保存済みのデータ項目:
-- -- --
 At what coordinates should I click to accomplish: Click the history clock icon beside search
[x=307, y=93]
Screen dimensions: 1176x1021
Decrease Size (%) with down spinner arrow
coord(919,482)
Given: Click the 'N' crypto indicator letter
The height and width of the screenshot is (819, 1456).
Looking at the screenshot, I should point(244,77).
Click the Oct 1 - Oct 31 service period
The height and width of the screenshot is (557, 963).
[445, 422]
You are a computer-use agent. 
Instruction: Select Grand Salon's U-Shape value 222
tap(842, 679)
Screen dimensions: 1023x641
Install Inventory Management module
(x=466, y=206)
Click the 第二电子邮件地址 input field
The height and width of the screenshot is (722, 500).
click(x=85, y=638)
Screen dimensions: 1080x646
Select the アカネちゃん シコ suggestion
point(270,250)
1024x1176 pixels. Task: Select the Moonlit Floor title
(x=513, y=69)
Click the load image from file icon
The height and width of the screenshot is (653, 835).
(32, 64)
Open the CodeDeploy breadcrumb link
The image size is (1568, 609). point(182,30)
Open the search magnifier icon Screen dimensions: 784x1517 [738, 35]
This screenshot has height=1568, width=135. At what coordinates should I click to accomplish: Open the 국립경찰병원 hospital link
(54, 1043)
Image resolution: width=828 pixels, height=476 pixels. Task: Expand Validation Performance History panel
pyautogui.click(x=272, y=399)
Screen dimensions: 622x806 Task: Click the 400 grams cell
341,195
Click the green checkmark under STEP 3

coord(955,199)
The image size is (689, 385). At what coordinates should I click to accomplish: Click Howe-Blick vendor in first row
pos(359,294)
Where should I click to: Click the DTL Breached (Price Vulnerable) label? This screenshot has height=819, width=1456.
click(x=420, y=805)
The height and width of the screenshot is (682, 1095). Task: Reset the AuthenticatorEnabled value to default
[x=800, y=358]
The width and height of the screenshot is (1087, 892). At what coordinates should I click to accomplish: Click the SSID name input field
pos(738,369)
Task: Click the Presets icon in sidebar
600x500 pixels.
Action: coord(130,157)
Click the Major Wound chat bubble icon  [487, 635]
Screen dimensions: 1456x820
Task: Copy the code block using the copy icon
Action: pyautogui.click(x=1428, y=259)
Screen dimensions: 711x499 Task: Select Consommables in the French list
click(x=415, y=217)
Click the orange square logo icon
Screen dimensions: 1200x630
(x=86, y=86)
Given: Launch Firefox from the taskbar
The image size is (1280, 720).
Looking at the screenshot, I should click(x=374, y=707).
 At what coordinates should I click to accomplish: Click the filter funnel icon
-- -- --
データの先頭の行から「[x=800, y=358]」を含む行までを、両端の行も含めて一字一句そのまま打ち直すこと。

この課題の出力:
 At what coordinates should I click to accomplish: Click the history clock icon beside search
[x=307, y=93]
Screen dimensions: 1176x1021
Decrease Size (%) with down spinner arrow
coord(919,482)
Given: Click the 'N' crypto indicator letter
The height and width of the screenshot is (819, 1456).
Looking at the screenshot, I should point(244,77).
Click the Oct 1 - Oct 31 service period
The height and width of the screenshot is (557, 963).
[445, 422]
You are a computer-use agent. 
Instruction: Select Grand Salon's U-Shape value 222
tap(842, 679)
Screen dimensions: 1023x641
Install Inventory Management module
(x=466, y=206)
Click the 第二电子邮件地址 input field
The height and width of the screenshot is (722, 500).
click(x=85, y=638)
Screen dimensions: 1080x646
Select the アカネちゃん シコ suggestion
point(270,250)
1024x1176 pixels. Task: Select the Moonlit Floor title
(x=513, y=69)
Click the load image from file icon
The height and width of the screenshot is (653, 835).
(32, 64)
Open the CodeDeploy breadcrumb link
The image size is (1568, 609). point(182,30)
Open the search magnifier icon Screen dimensions: 784x1517 [738, 35]
This screenshot has height=1568, width=135. At what coordinates should I click to accomplish: Open the 국립경찰병원 hospital link
(54, 1043)
Image resolution: width=828 pixels, height=476 pixels. Task: Expand Validation Performance History panel
pyautogui.click(x=272, y=399)
Screen dimensions: 622x806 Task: Click the 400 grams cell
341,195
Click the green checkmark under STEP 3

coord(955,199)
The image size is (689, 385). At what coordinates should I click to accomplish: Click Howe-Blick vendor in first row
pos(359,294)
Where should I click to: Click the DTL Breached (Price Vulnerable) label? This screenshot has height=819, width=1456.
click(x=420, y=805)
The height and width of the screenshot is (682, 1095). Task: Reset the AuthenticatorEnabled value to default
[x=800, y=358]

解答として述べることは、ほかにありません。